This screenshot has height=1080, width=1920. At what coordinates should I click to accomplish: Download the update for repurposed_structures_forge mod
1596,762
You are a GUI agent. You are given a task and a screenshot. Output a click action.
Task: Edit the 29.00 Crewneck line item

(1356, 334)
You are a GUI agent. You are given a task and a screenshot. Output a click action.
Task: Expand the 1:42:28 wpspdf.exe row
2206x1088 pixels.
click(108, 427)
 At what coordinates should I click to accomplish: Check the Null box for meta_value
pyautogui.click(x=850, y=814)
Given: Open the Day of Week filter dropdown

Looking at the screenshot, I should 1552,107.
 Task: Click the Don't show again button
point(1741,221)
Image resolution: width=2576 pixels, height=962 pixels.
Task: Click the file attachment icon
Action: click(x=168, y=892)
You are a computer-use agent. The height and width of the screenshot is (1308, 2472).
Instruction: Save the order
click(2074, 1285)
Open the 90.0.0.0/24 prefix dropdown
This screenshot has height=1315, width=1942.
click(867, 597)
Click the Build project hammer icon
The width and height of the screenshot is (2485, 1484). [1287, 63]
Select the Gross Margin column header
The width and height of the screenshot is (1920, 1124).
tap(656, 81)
-*-
■ TASK INSTRUCTIONS ■
Repeat exactly the lines from the one containing "Task: Click the Don't show again button" through the last line of the records above, both included, and nothing else.

■ ANSWER ■
 Task: Click the Don't show again button
point(1741,221)
Image resolution: width=2576 pixels, height=962 pixels.
Task: Click the file attachment icon
Action: click(x=168, y=892)
You are a computer-use agent. The height and width of the screenshot is (1308, 2472).
Instruction: Save the order
click(2074, 1285)
Open the 90.0.0.0/24 prefix dropdown
This screenshot has height=1315, width=1942.
click(867, 597)
Click the Build project hammer icon
The width and height of the screenshot is (2485, 1484). [1287, 63]
Select the Gross Margin column header
The width and height of the screenshot is (1920, 1124).
tap(656, 81)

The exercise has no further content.